Como magistrada, Rosa Weber é uma rosa de ferro, acostumada a tomar decisões difíceis. Na segunda-feira, por exemplo, enviou para a Procuradoria-Geral da República (PGR) um pedido de investigação do presidente Jair Bolsonaro por ter feito ataques ao sistema eleitoral, sem provas, durante encontro com embaixadores estrangeiros. Deu sequência à ação na qual parlamentares da oposição questionam a conduta do presidente da República por abuso de poder econômico, improbidade administrativa e crime contra o Estado democrático de direito.  Houve forte reação da opinião pública e das chancelarias estrangeiras aos ataques que Bolsonaro fez ao sistema eleitoral brasileiro, principalmente à urna eletrônica, à Justiça Eleitoral e aos ministros Edson Fachin, presidente do Tribunal Superior Eleitoral (TSE), e Alexandre de Moraes, que assumira o comando da Corte durante as eleições.

Apesar de pôr mais lenha na fogueira das tensões entre Bolsonaro, o espinho, e o Supremo, essa foi uma decisão de  praxe, pois cabe à PGR decidir se pede a instauração de apurações formais contra autoridades com foro privilegiado, o que é muito improvável. O procurador-geral da República, Augusto Aras, é um aliado quase incondicional do presidente Jair Bolsonaro. Provavelmente, a PGR pedirá o arquivamento do caso, como vem fazendo sistematicamente em assuntos que envolvem o primeiro mandatário da República. Nos bastidores, Aras é uma das autoridades que mais se queixam da atuação do Supremo, que teria usurpado atribuições do Executivo e do Legislativo, segundo afirma nos bastidores da Praça dos Três Poderes.

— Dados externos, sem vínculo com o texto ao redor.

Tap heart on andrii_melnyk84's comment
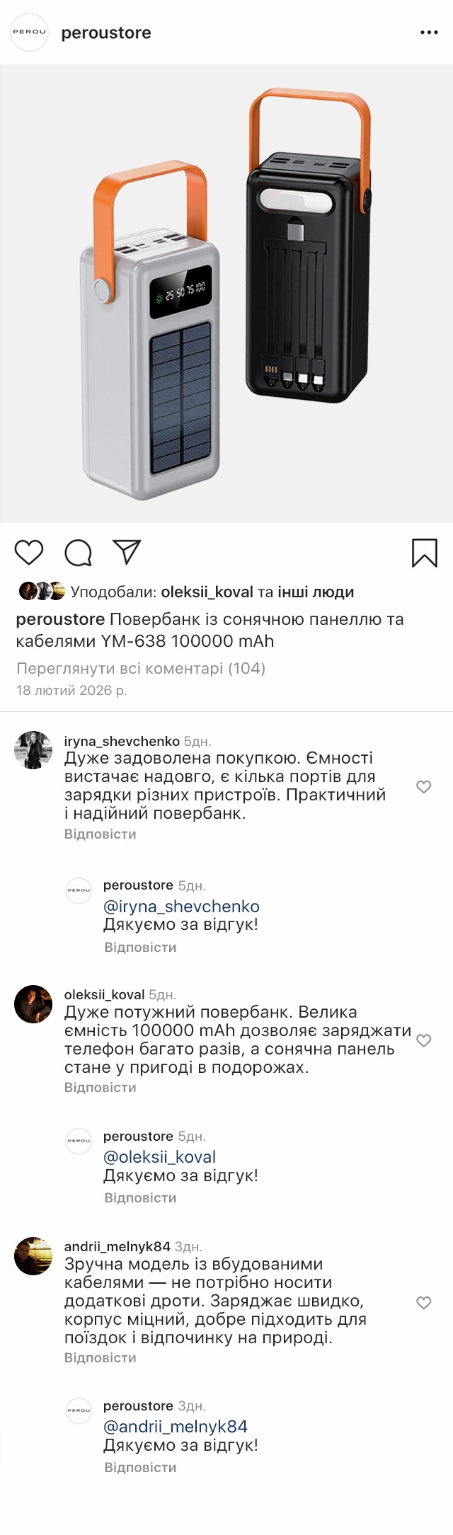423,1302
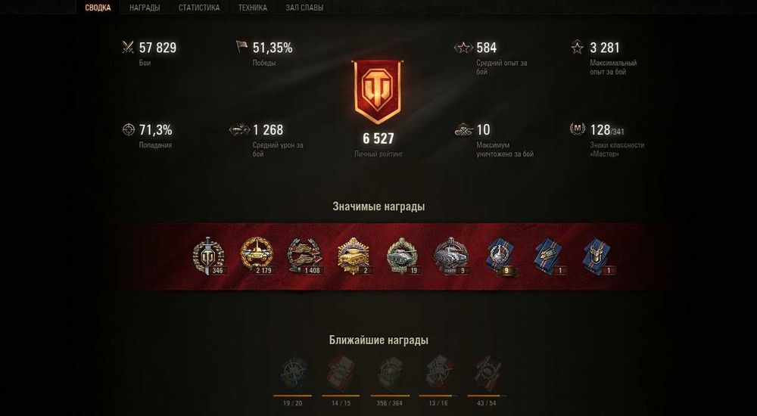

Gaúcha de Porto Alegre, Rosa Weber tomou posse na Suprema Corte em 2011, depois de ter sido indicada pela então presidente Dilma Rousseff.  Presidiu o Tribunal Superior Eleitoral (TSE) de 2018 a 2020, ou seja, durante a eleição presidencial que elegeu Jair Bolsonaro (PL). Fez carreira na Justiça do Trabalho, na qual ingressou em 1976, como juíza substituta no Tribunal Regional do Trabalho da 4ª Região (Rio Grande do Sul). Em 1981, foi promovida ao cargo de juíza-presidente, que exerceu sucessivamente nas Juntas de Conciliação e Julgamento de Ijuí, Santa Maria, Vacaria, Lajeado, Canoas e Porto Alegre.

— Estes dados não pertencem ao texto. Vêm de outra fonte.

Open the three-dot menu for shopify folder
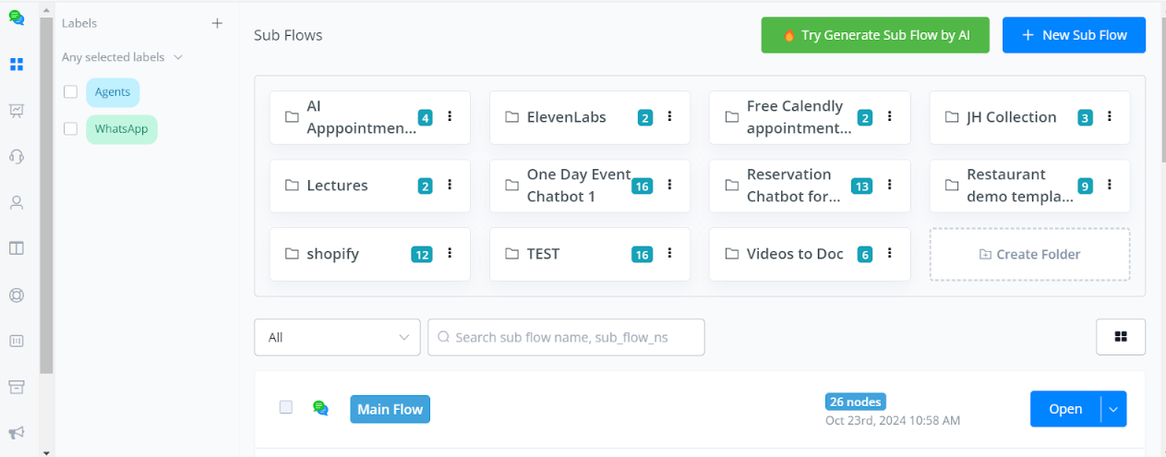1166x457 pixels. point(450,254)
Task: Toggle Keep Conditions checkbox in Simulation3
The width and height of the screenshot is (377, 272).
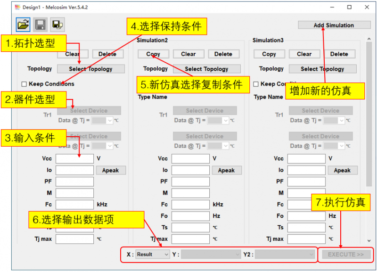Action: 256,84
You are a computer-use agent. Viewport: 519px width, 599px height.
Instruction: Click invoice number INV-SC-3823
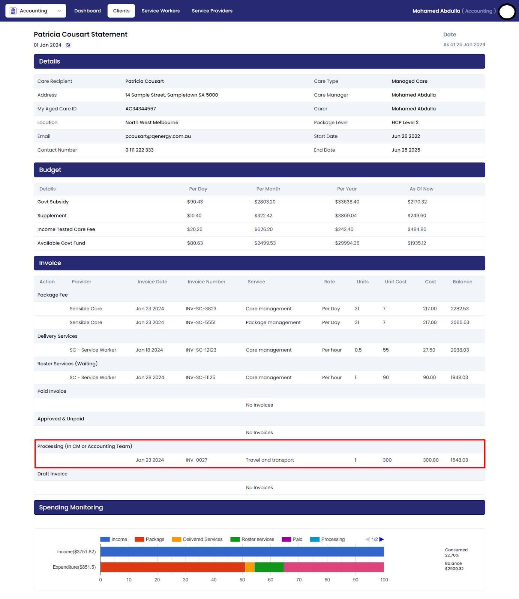coord(201,309)
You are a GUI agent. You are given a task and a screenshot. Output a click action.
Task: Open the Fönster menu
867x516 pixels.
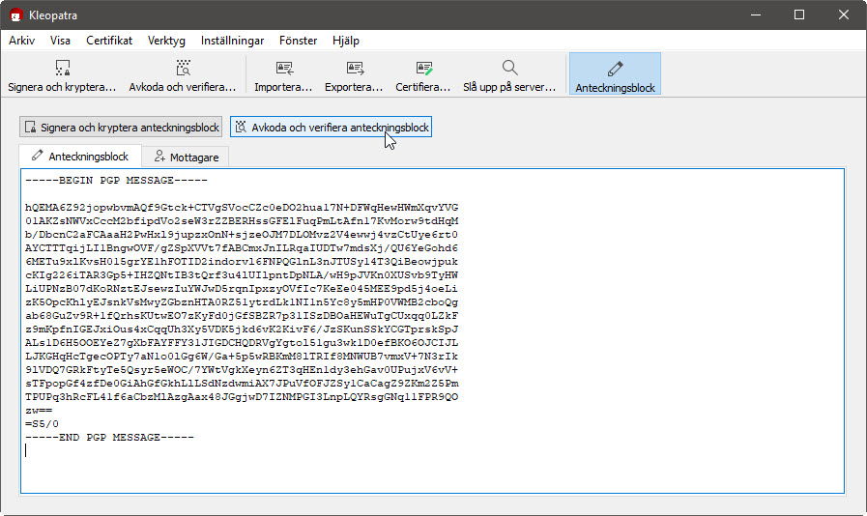pyautogui.click(x=298, y=41)
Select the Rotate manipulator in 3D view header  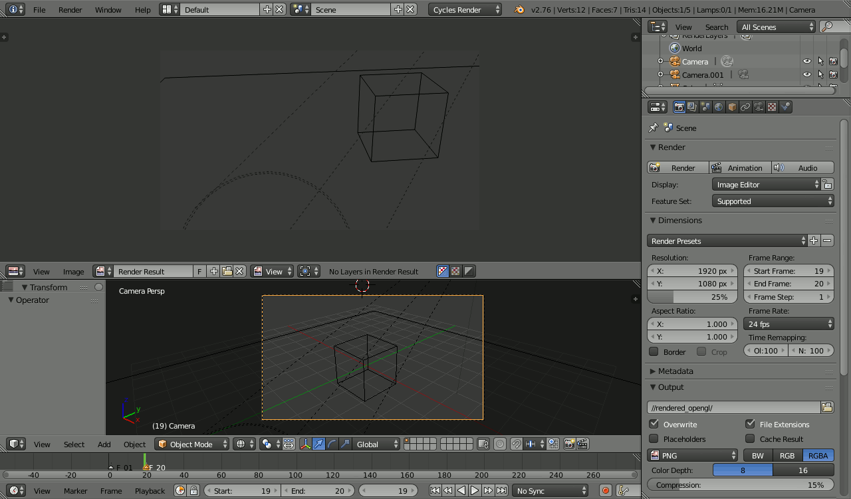click(x=331, y=444)
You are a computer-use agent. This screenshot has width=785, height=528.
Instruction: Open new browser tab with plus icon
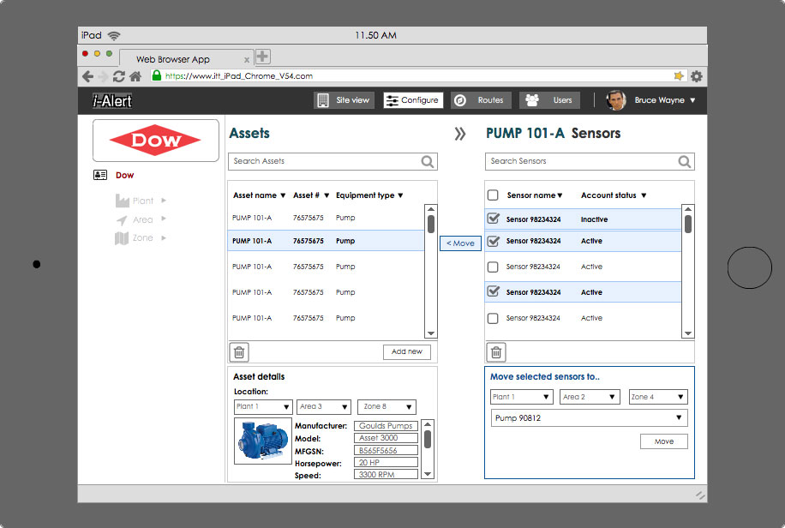(263, 57)
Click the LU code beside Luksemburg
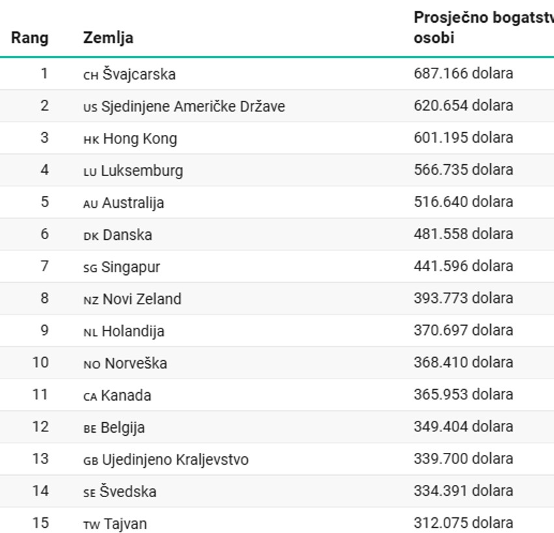This screenshot has width=554, height=533. coord(91,171)
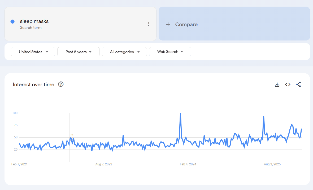
Task: Click the peak spike near Feb 2024
Action: (180, 113)
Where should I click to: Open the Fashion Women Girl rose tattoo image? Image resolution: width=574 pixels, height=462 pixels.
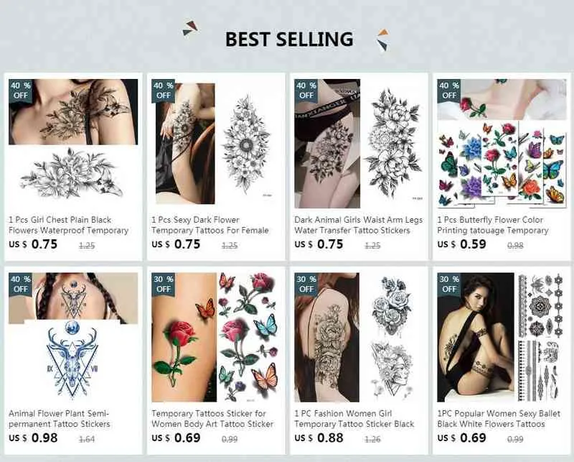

Judicialização da política


Pela sua própria trajetória como magistrada, Rosa Weber é protagonista de um fenômeno polêmico, que vem sendo muito questionado e também estudado no Brasil: a judicialização da política, a partir de uma concepção formal sobre as atribuições e relações entre os poderes. O debate político, porém, deu à expressão, cujo sentido é normativo, um caráter pejorativo. A rigor, há dois modelos em discussão. No primeiro, trata-se de uma República constitucional com predomínio das instâncias eleitorais-majoritárias de representação, na qual o Judiciário é voltado à aplicação da lei aos casos individuais e com limitada interferência nas decisões legislativas e governamentais. É mais ou menos nesse campo que se posicionam o presidente Bolsonaro, os militares que ocupam o Palácio do Planalto, os políticos do Centrão que dão sustentação ao governo e o procurador-geral da República, Augusto Aras.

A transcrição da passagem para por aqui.